QUÉ DEBE HACER>
1. Reescriba el tramo del fragmento sobre la avioneta de Francisco Bonilla que va desde "Transcribimos el texto" hasta "por la serruchada.", y ponga "artefacto" en lugar de "pajarraco".
2. Copie palabra por palabra el tramo de filas de los datos de origen que va desde la fila que contiene "Screen dimensions: 1024x744" hasta la que contiene "coord(119,824)", ambas incluidas.

FRAGMENTO>
________________________________________
Transcribimos el texto de la anécdota recogida
por Milton Schinca en su libro "Boulevard Sarandi”, Ediciones de la Banda
Oriental 1978
Una tarde de 1912, ahí nomás, en
Constituyente y Defensa, se abre la puerta de un barracón, y aparece de adentro
un sujeto armado con un serrucho.
Con energía se pone a serruchar la
madera del mismísimo portón de entrada, ensanchándolo. El vecindario sigue con
asombro la operación, a pesar de que ya está habituado a las
"chifladuras" del serruchador. Y al rato nomás, con la ayuda de
cuatro amigos, aquél extrae del fondo del corralón un estrafalario pajarraco
con dos alas extendidas, tan anchas que no hubieran podido trasponer la puerta
si no fuera por la serruchada.
El enorme y desgarbado bicharraco
queda depositado en la vereda, ante la mirada estupefacta de los cien testigos
que se habían agolpado esperando, sí, algo insólito por provenir de aquel
hombre extravagante; pero jamás la aparición de semejante estructura de alas
tendidas y una retorcida hélice en la nariz.
Quedaba develado el misterio de tantos
meses de oír el vecindario, golpeteos misteriosos y rugidos de motor
inexplicable.
El gestor de aquel artefacto iba y
venía, pulsando un alambre acá, golpeando una chapa allá, perfectamente ajeno a
los cuchicheos de los mirones. Imperturbable, extrajo un modesto inflador de
bicicleta –ni más ni menos–, y con él le dio aire a los dos neumáticos de moto
que, según después se supo, un amigo le había prestado. Verificó la tirantez de
los tensores que él mismo fabricó con el alambre más resistente que pudo
comprar en la ferretería de la esquina. Controló el aceite del motor Anzani, de
35 caballos de fuerza, y cuando comprobó que todo estaba en orden, echó mano a
un tarro y un pincel. Mientras aguardaba al carro de caballos que había
contratado para remolcar a su artefacto hasta la Barra de Santa Lucía,
Francisco Bonilla se puso a pintar en el fuselaje de su avioneta casera el
nombre con que la había bautizado pomposamente, "Uruguay 1".
________________________________________
Datos de origen>
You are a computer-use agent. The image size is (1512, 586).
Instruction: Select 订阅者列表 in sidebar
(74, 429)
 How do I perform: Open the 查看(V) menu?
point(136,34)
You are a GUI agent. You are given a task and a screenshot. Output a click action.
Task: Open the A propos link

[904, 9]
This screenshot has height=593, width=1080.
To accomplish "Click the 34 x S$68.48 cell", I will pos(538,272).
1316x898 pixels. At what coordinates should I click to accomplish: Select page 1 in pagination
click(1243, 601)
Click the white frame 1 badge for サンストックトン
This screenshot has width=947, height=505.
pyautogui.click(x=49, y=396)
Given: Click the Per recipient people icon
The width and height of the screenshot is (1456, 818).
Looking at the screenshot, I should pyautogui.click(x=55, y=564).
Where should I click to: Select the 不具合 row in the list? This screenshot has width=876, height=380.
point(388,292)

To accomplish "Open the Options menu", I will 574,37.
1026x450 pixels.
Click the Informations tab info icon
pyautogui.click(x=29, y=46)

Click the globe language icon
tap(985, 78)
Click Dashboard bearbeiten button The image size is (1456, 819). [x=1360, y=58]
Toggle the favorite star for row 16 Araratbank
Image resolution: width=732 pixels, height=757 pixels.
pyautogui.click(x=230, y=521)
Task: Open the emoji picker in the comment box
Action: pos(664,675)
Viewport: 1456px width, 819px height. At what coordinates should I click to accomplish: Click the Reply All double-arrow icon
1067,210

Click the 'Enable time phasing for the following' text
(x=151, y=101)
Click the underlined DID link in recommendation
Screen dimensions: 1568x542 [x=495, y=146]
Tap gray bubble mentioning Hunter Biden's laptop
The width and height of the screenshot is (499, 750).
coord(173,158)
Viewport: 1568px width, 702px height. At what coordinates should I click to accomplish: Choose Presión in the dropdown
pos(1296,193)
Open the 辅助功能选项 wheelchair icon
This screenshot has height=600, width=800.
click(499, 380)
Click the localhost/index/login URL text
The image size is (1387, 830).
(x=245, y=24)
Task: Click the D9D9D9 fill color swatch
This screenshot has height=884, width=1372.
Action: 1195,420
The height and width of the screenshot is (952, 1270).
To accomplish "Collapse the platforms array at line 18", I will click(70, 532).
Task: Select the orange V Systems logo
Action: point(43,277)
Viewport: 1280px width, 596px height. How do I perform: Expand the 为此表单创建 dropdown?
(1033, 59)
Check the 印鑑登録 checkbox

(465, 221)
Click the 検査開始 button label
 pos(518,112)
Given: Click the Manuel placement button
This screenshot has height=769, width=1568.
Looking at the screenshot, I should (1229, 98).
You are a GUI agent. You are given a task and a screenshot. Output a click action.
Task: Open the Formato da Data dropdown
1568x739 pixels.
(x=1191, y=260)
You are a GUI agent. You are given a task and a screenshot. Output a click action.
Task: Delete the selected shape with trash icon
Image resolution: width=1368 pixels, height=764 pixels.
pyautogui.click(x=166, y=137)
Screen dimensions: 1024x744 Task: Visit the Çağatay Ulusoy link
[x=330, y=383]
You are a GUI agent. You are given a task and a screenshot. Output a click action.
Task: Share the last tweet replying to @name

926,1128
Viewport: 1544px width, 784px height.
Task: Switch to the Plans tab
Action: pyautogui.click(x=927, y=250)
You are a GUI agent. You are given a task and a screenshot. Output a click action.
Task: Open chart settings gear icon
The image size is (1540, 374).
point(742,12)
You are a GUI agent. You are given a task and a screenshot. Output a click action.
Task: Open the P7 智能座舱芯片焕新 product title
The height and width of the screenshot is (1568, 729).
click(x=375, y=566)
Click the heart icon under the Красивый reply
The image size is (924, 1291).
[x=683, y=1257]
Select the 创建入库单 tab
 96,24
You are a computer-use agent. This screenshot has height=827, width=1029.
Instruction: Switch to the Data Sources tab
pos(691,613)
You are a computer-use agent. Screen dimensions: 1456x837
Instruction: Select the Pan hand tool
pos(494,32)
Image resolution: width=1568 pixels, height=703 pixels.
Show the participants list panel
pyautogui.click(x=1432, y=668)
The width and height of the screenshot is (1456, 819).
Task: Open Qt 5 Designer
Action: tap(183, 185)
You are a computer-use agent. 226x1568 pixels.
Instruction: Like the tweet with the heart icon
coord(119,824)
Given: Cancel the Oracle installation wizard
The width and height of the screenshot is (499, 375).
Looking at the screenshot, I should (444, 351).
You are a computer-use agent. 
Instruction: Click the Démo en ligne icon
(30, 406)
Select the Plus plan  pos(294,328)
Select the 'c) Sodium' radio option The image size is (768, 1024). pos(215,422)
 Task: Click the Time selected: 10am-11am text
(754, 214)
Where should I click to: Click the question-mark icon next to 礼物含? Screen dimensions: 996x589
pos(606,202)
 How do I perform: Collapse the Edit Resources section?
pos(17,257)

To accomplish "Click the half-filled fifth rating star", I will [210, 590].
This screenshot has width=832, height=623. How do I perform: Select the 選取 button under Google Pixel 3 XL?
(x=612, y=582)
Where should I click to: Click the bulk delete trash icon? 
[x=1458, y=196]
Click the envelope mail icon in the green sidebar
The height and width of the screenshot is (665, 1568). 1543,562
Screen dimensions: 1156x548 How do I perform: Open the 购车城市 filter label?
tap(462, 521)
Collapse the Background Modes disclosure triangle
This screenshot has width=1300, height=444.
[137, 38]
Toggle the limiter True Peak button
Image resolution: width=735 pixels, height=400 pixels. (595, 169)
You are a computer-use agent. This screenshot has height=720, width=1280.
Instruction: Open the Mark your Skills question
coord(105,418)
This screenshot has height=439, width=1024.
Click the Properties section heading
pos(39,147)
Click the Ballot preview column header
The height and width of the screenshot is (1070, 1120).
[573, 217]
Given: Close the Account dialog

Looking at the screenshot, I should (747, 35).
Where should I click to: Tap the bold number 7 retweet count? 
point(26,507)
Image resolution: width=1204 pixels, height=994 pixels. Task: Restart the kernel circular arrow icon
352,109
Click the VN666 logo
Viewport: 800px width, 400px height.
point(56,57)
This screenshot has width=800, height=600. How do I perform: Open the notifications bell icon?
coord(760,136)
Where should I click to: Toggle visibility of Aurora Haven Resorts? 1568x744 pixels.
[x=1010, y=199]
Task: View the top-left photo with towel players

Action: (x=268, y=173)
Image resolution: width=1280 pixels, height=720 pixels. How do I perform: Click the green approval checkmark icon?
________________________________________
RESPUESTAS EN ORDEN>
1.
Transcribimos el texto de la anécdota recogida
por Milton Schinca en su libro "Boulevard Sarandi”, Ediciones de la Banda
Oriental 1978
Una tarde de 1912, ahí nomás, en
Constituyente y Defensa, se abre la puerta de un barracón, y aparece de adentro
un sujeto armado con un serrucho.
Con energía se pone a serruchar la
madera del mismísimo portón de entrada, ensanchándolo. El vecindario sigue con
asombro la operación, a pesar de que ya está habituado a las
"chifladuras" del serruchador. Y al rato nomás, con la ayuda de
cuatro amigos, aquél extrae del fondo del corralón un estrafalario artefacto
con dos alas extendidas, tan anchas que no hubieran podido trasponer la puerta
si no fuera por la serruchada.

2.
Screen dimensions: 1024x744 Task: Visit the Çağatay Ulusoy link
[x=330, y=383]
You are a GUI agent. You are given a task and a screenshot. Output a click action.
Task: Share the last tweet replying to @name

926,1128
Viewport: 1544px width, 784px height.
Task: Switch to the Plans tab
Action: pyautogui.click(x=927, y=250)
You are a GUI agent. You are given a task and a screenshot. Output a click action.
Task: Open chart settings gear icon
The image size is (1540, 374).
point(742,12)
You are a GUI agent. You are given a task and a screenshot. Output a click action.
Task: Open the P7 智能座舱芯片焕新 product title
The height and width of the screenshot is (1568, 729).
click(x=375, y=566)
Click the heart icon under the Красивый reply
The image size is (924, 1291).
[x=683, y=1257]
Select the 创建入库单 tab
 96,24
You are a computer-use agent. This screenshot has height=827, width=1029.
Instruction: Switch to the Data Sources tab
pos(691,613)
You are a computer-use agent. Screen dimensions: 1456x837
Instruction: Select the Pan hand tool
pos(494,32)
Image resolution: width=1568 pixels, height=703 pixels.
Show the participants list panel
pyautogui.click(x=1432, y=668)
The width and height of the screenshot is (1456, 819).
Task: Open Qt 5 Designer
Action: tap(183, 185)
You are a computer-use agent. 226x1568 pixels.
Instruction: Like the tweet with the heart icon
coord(119,824)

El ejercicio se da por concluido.